THE PROBLEM: Reproduce each of the following items line for line, without changing anything.

Start PROVIDED DATA

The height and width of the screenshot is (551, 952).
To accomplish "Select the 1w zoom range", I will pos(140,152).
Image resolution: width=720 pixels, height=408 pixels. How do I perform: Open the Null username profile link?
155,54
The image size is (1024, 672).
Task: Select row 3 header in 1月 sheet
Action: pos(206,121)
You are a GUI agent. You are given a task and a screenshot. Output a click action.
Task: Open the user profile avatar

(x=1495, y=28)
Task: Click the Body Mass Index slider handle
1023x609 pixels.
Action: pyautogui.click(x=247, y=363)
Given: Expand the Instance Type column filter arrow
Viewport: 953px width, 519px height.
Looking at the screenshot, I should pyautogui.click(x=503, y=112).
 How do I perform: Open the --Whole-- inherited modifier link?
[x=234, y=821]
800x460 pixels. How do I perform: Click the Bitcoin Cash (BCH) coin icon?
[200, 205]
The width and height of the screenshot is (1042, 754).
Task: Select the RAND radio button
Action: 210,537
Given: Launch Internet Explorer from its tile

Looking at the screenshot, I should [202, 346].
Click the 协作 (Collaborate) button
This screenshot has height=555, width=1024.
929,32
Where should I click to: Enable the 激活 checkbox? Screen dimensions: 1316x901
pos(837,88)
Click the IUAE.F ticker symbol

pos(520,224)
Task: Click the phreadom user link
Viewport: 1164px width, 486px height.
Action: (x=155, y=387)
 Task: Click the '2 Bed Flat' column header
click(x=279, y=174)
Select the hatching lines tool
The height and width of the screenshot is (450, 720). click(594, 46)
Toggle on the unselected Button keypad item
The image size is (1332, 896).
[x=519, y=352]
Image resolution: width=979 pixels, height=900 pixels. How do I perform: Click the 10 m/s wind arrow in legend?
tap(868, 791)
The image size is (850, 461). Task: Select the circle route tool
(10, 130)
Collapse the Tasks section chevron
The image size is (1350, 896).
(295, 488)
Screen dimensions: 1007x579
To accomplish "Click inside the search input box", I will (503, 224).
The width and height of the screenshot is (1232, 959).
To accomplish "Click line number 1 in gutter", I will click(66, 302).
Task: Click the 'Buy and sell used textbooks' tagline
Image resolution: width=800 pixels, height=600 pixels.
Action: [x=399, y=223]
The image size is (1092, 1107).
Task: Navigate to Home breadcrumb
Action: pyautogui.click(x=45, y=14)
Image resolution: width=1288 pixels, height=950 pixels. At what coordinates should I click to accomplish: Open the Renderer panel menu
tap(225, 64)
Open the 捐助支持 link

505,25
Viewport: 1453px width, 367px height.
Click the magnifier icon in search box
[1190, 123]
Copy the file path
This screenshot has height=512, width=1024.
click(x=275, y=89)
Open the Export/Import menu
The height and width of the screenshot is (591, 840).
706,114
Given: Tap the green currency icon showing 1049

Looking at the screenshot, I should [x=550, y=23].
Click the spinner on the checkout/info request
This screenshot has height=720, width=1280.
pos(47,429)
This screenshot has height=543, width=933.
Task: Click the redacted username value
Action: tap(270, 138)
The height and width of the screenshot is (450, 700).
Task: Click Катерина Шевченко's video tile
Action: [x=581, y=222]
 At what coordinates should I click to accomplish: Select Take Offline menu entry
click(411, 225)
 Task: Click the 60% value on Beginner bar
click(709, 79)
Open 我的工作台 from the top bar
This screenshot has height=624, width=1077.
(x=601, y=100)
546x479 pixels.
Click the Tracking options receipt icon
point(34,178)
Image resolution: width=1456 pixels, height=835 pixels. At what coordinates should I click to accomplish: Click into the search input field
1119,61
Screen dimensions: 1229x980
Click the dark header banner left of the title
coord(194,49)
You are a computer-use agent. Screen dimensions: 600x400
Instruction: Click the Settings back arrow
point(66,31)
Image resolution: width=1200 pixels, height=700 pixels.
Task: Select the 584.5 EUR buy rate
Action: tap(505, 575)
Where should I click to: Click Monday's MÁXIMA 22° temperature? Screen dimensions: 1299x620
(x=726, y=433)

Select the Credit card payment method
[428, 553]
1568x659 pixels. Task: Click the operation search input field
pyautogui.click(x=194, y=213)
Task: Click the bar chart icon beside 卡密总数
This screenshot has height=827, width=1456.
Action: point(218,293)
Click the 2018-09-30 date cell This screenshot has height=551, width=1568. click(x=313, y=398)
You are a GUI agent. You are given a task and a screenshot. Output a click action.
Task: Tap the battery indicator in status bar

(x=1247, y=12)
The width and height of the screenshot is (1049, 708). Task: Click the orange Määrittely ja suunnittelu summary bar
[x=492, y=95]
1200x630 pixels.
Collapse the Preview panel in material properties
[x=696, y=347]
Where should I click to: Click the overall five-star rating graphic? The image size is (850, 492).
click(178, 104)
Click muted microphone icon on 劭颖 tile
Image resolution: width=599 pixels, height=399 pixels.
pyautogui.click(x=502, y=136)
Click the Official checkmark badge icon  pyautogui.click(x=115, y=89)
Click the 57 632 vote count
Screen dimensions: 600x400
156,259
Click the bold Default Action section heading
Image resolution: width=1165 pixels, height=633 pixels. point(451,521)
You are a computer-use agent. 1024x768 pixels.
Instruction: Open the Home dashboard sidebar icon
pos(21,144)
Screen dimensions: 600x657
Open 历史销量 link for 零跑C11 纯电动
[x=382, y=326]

End PROVIDED DATA

RESPONSE TO THE EXERCISE:
The height and width of the screenshot is (551, 952).
To accomplish "Select the 1w zoom range", I will pos(140,152).
Image resolution: width=720 pixels, height=408 pixels. How do I perform: Open the Null username profile link?
155,54
The image size is (1024, 672).
Task: Select row 3 header in 1月 sheet
Action: pos(206,121)
You are a GUI agent. You are given a task and a screenshot. Output a click action.
Task: Open the user profile avatar

(x=1495, y=28)
Task: Click the Body Mass Index slider handle
1023x609 pixels.
Action: pyautogui.click(x=247, y=363)
Given: Expand the Instance Type column filter arrow
Viewport: 953px width, 519px height.
Looking at the screenshot, I should pyautogui.click(x=503, y=112).
 How do I perform: Open the --Whole-- inherited modifier link?
[x=234, y=821]
800x460 pixels. How do I perform: Click the Bitcoin Cash (BCH) coin icon?
[200, 205]
The width and height of the screenshot is (1042, 754).
Task: Select the RAND radio button
Action: 210,537
Given: Launch Internet Explorer from its tile

Looking at the screenshot, I should [202, 346].
Click the 协作 (Collaborate) button
This screenshot has height=555, width=1024.
929,32
Where should I click to: Enable the 激活 checkbox? Screen dimensions: 1316x901
pos(837,88)
Click the IUAE.F ticker symbol

pos(520,224)
Task: Click the phreadom user link
Viewport: 1164px width, 486px height.
Action: (x=155, y=387)
 Task: Click the '2 Bed Flat' column header
click(x=279, y=174)
Select the hatching lines tool
The height and width of the screenshot is (450, 720). click(594, 46)
Toggle on the unselected Button keypad item
The image size is (1332, 896).
[x=519, y=352]
Image resolution: width=979 pixels, height=900 pixels. How do I perform: Click the 10 m/s wind arrow in legend?
tap(868, 791)
The image size is (850, 461). Task: Select the circle route tool
(10, 130)
Collapse the Tasks section chevron
The image size is (1350, 896).
(295, 488)
Screen dimensions: 1007x579
To accomplish "Click inside the search input box", I will (503, 224).
The width and height of the screenshot is (1232, 959).
To accomplish "Click line number 1 in gutter", I will click(66, 302).
Task: Click the 'Buy and sell used textbooks' tagline
Image resolution: width=800 pixels, height=600 pixels.
Action: [x=399, y=223]
The image size is (1092, 1107).
Task: Navigate to Home breadcrumb
Action: pyautogui.click(x=45, y=14)
Image resolution: width=1288 pixels, height=950 pixels. At what coordinates should I click to accomplish: Open the Renderer panel menu
tap(225, 64)
Open the 捐助支持 link

505,25
Viewport: 1453px width, 367px height.
Click the magnifier icon in search box
[1190, 123]
Copy the file path
This screenshot has height=512, width=1024.
click(x=275, y=89)
Open the Export/Import menu
The height and width of the screenshot is (591, 840).
706,114
Given: Tap the green currency icon showing 1049

Looking at the screenshot, I should [x=550, y=23].
Click the spinner on the checkout/info request
This screenshot has height=720, width=1280.
pos(47,429)
This screenshot has height=543, width=933.
Task: Click the redacted username value
Action: tap(270, 138)
The height and width of the screenshot is (450, 700).
Task: Click Катерина Шевченко's video tile
Action: [x=581, y=222]
 At what coordinates should I click to accomplish: Select Take Offline menu entry
click(411, 225)
 Task: Click the 60% value on Beginner bar
click(709, 79)
Open 我的工作台 from the top bar
This screenshot has height=624, width=1077.
(x=601, y=100)
546x479 pixels.
Click the Tracking options receipt icon
point(34,178)
Image resolution: width=1456 pixels, height=835 pixels. At what coordinates should I click to accomplish: Click into the search input field
1119,61
Screen dimensions: 1229x980
Click the dark header banner left of the title
coord(194,49)
You are a computer-use agent. Screen dimensions: 600x400
Instruction: Click the Settings back arrow
point(66,31)
Image resolution: width=1200 pixels, height=700 pixels.
Task: Select the 584.5 EUR buy rate
Action: tap(505, 575)
Where should I click to: Click Monday's MÁXIMA 22° temperature? Screen dimensions: 1299x620
(x=726, y=433)

Select the Credit card payment method
[428, 553]
1568x659 pixels. Task: Click the operation search input field
pyautogui.click(x=194, y=213)
Task: Click the bar chart icon beside 卡密总数
This screenshot has height=827, width=1456.
Action: point(218,293)
Click the 2018-09-30 date cell This screenshot has height=551, width=1568. click(x=313, y=398)
You are a GUI agent. You are given a task and a screenshot. Output a click action.
Task: Tap the battery indicator in status bar

(x=1247, y=12)
The width and height of the screenshot is (1049, 708). Task: Click the orange Määrittely ja suunnittelu summary bar
[x=492, y=95]
1200x630 pixels.
Collapse the Preview panel in material properties
[x=696, y=347]
Where should I click to: Click the overall five-star rating graphic? The image size is (850, 492).
click(178, 104)
Click muted microphone icon on 劭颖 tile
Image resolution: width=599 pixels, height=399 pixels.
pyautogui.click(x=502, y=136)
Click the Official checkmark badge icon  pyautogui.click(x=115, y=89)
Click the 57 632 vote count
Screen dimensions: 600x400
156,259
Click the bold Default Action section heading
Image resolution: width=1165 pixels, height=633 pixels. point(451,521)
You are a computer-use agent. 1024x768 pixels.
Instruction: Open the Home dashboard sidebar icon
pos(21,144)
Screen dimensions: 600x657
Open 历史销量 link for 零跑C11 纯电动
[x=382, y=326]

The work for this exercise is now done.